The society season is in full vigor now, and prominent official 
and society people all have their regular days for receiving 
calls.  Most of their houses on these days are open to strangers 
practically if not nominally.  The cabinet families receive 
Wednesdays in the afternoons to about six o'clock, and crowds of 
people may be seen going about from one place to another in 
carriages and on foot, making these cabinet calls.  The host or 
hostess stands at the parlor door and welcomes each one as he 
comes in.  They sometimes have a light lunch spread in an 
adjoining parlor or dining room, served by handsome young 
ladies, and sometimes they have music by a string orchestra.  I 
have been to several, but as a social event they are failures 
unless one is in the society circle and well known.  It is very 
tiresome for the entertainers.  The President and wife, assisted 
by ladies of the cabinet, give a public reception every new 
years day, lasting several hours, and during that time there is 
a constant stream of people passing in front of the President 
and receiving party in one of the parlors at the White House, 
shaking the President and each one by the hand.  They looked 
very much tired out when I passed in review last new years, 
which is the only time I have ever attended one of the 
President's receptions.  These society events will keep up until 
lent, which will give them all a much appreciated rest.
      This is a well improved city--principally at Government 
expense--streets being paved with asphalt & having numerous 
parks, statues, &c.  Besides the public buildings and grounds 
add greatly to the effect.  Congress is now in session, but 
nothing out of the ordinary seems likely to turn up with that 
body.  My office is nicely situated in the Treasury building 
with a five view up one of the principal streets.  Kindly let me 
hear from you at your earliest convenience, and believe me, Very 
truly yours,                                            E. H. Peery

Address: "Treas'y Dept.

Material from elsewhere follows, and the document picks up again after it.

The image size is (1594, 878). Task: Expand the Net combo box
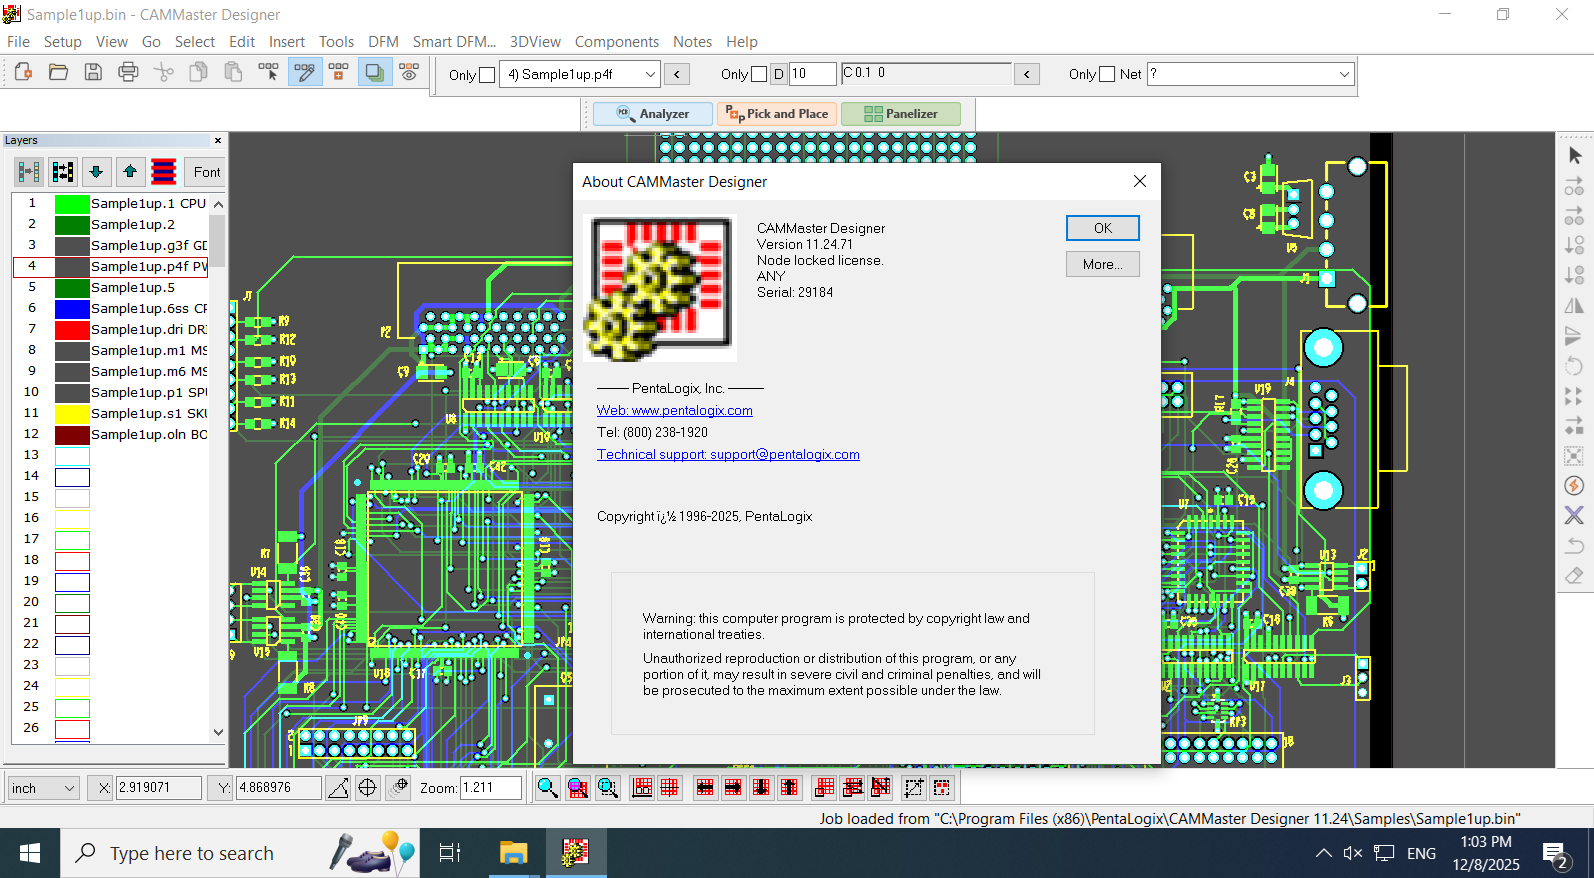click(x=1344, y=74)
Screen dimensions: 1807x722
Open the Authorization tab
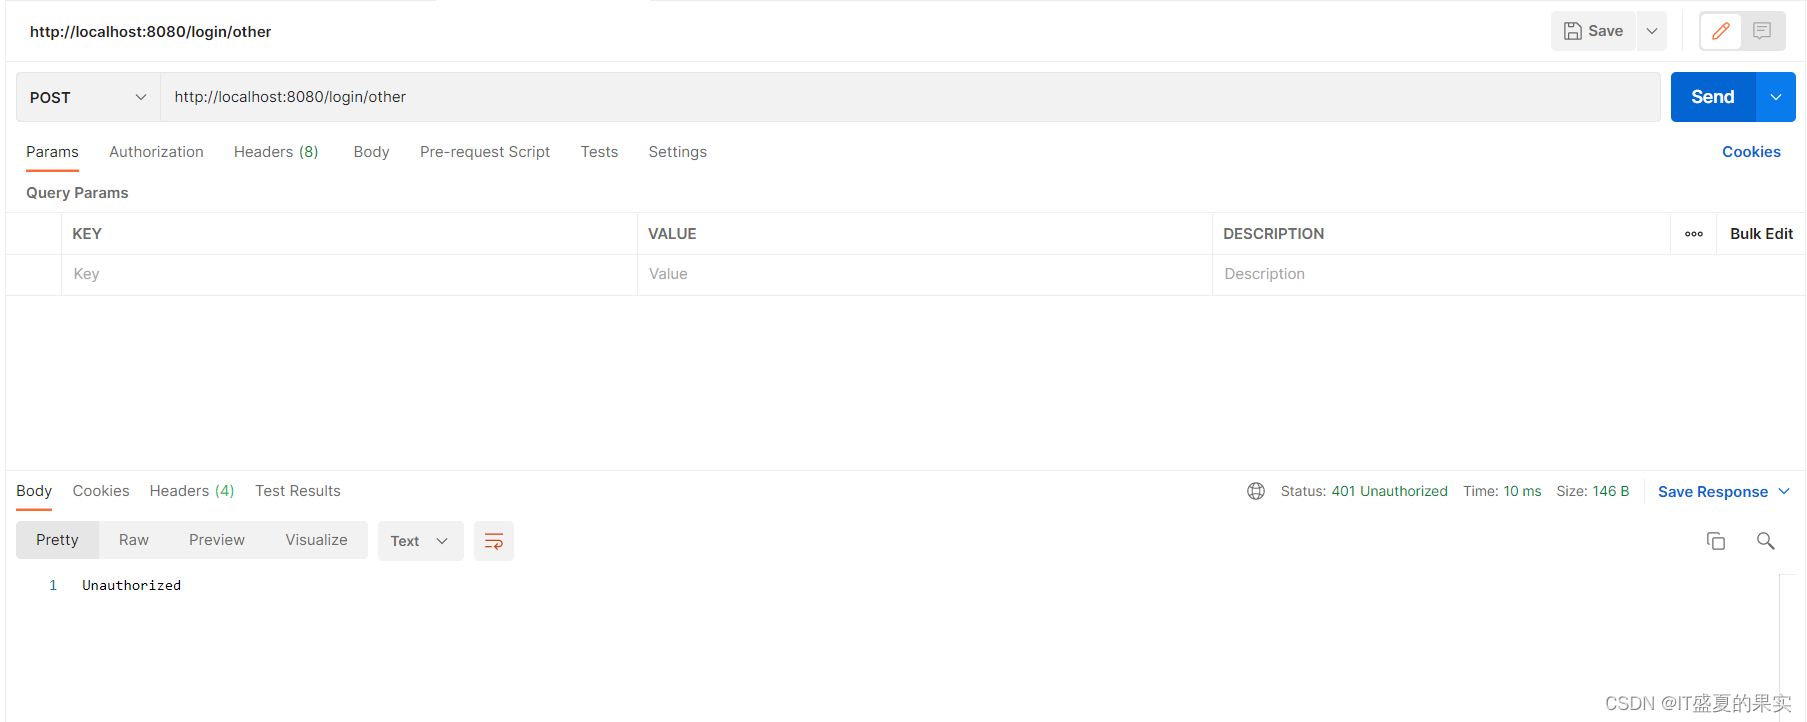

Washington D.C."

While not a lawyer, another member of the family in Portland, Oregon, also went to Alaska for a time and had married into the Witten family. Leslie Thomas Peery, a brother of Edwin H. Peery, was born in Grundy Co., MO, on March 14, 1859 and married Emma Jane Witten there. They migrated to Oregon with other family members in 1888. In 1898 Leslie went to Alaska, not as a lawyer dealing in land issues, but to hunt for gold. Did he find any? Here is his obituary:

The Morning Oregonian, Portland, June 27, 1933:
Obituary:

"The funeral services for Leslie Thomas Peery, 74, who died Sunday at his residence, 2006 North Williams Avenue, will be held this afternoon at 2:30 from Pearson's funeral church, with interment in Greenwood Cemetery. Mr. Peery, who was born March 14, 1859, in Missouri, moved to Portland during December, 1888. He opened a grocery store the following year on the corner of Union Avenue and San Rafael Streets, one of the pioneer grocer of the Albina district. He was active in the politics of the day, and was elected to the city council, resigning in 1898 to join the Alaska gold rush.

....Mr. Peery is survived by his widow, Mrs. Emma J. Peery; two sons, B. Howe Peery, Yuba City, Cal., and Dr. Leslie T. Peery of Berkeley, Cal., and two sisters, Georgia R. Peery of Forest Grove, Or., and Lura B. Peery, Yuba City, Cal."